NEXT week’s national Census will collect data on Australia’s population to show how much change has occurred in the past five years.
The 2011 Census saw significant growth in suburbs such as Jindalee (813.8 per cent), Yanchep (71.1 per cent), Clarkson (65 per cent) and Ellenbrook (55.4 per cent) from the 2006 count.
Run by the Australian Bureau of Statistics (ABS), previous counts found Jindalee had 145 people living in 52 dwellings in 2006 and that grew seven-fold to 1180 people in 401 homes in 2011.
Yanchep’s population grew from 2482 people in 1194 dwellings in 2006 to 4247 people in 1878 dwellings in 2011.
In Clarkson, the population grew from 7082 people in 2623 dwellings to 11,687 people in 4462 dwellings over the five-year period.
Ellenbrook saw the population increase from 10,477 people in 3676 dwellings to 16,284 people in 5888 dwellings.
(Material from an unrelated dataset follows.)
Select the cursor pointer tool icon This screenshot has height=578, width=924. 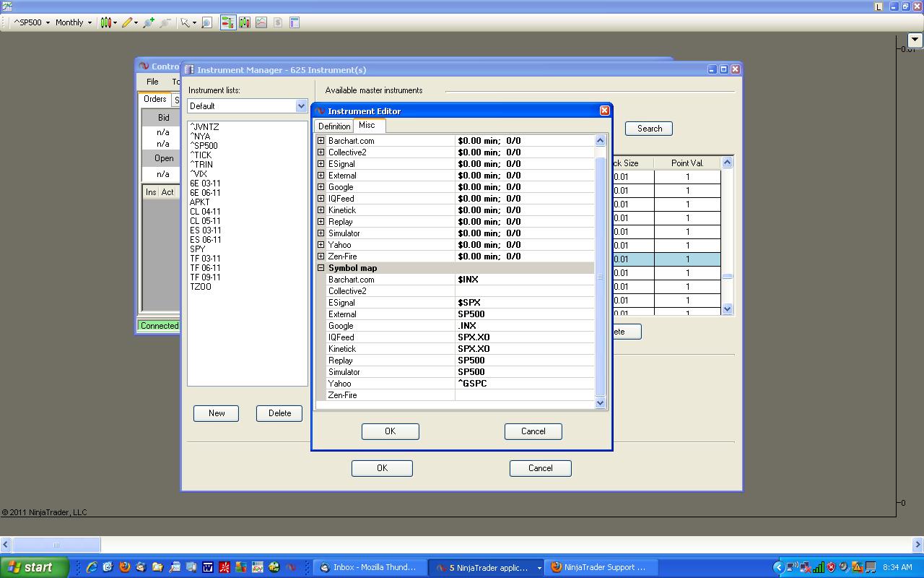186,22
The Census WA director David Waymouth said the August 9 count would help the ABS understand what changes there have been in the past five years.
“We know that there has been a lot of change in WA in general; Census is the opportunity to document that,” he said.
“It’s about providing that snapshot in that point in time.
“It’s always done on the same night; that allows comparing apples with apples.”
While the forms have shifted online, Mr Waymouth said they would have the “same questions as last time with some minor fine-tuning”.
He said recording the change helped organisations, including government, plan for infrastructure to meet the needs of the population.
Mr Waymouth said households should receive letters advising them to do the Census online this week, although those who could not do it online could request paper forms.
He said the process would allow them to “know which houses have responded pretty quickly” and WA’s 3000 field officers could follow up with those that had not after the August 9 Census night.
While the forms are all in English, Mr Waymouth said they had worked with community groups to offer workshops to people who spoke other languages, and those doing it online would be able to use translators if needed.
He said the online forms offered prompts and assistance to help people complete it, and it was important for people to do the Census wherever they were on the night.
“It’s not just that it’s more efficient but it’s easier for end users as well,” he said.
Mr Waymouth said they were working with support agencies to locate people “sleeping rough” and would collect data from them on shorter forms.
The ABS expects to release the first results of the 2016 Census in April or May 2017.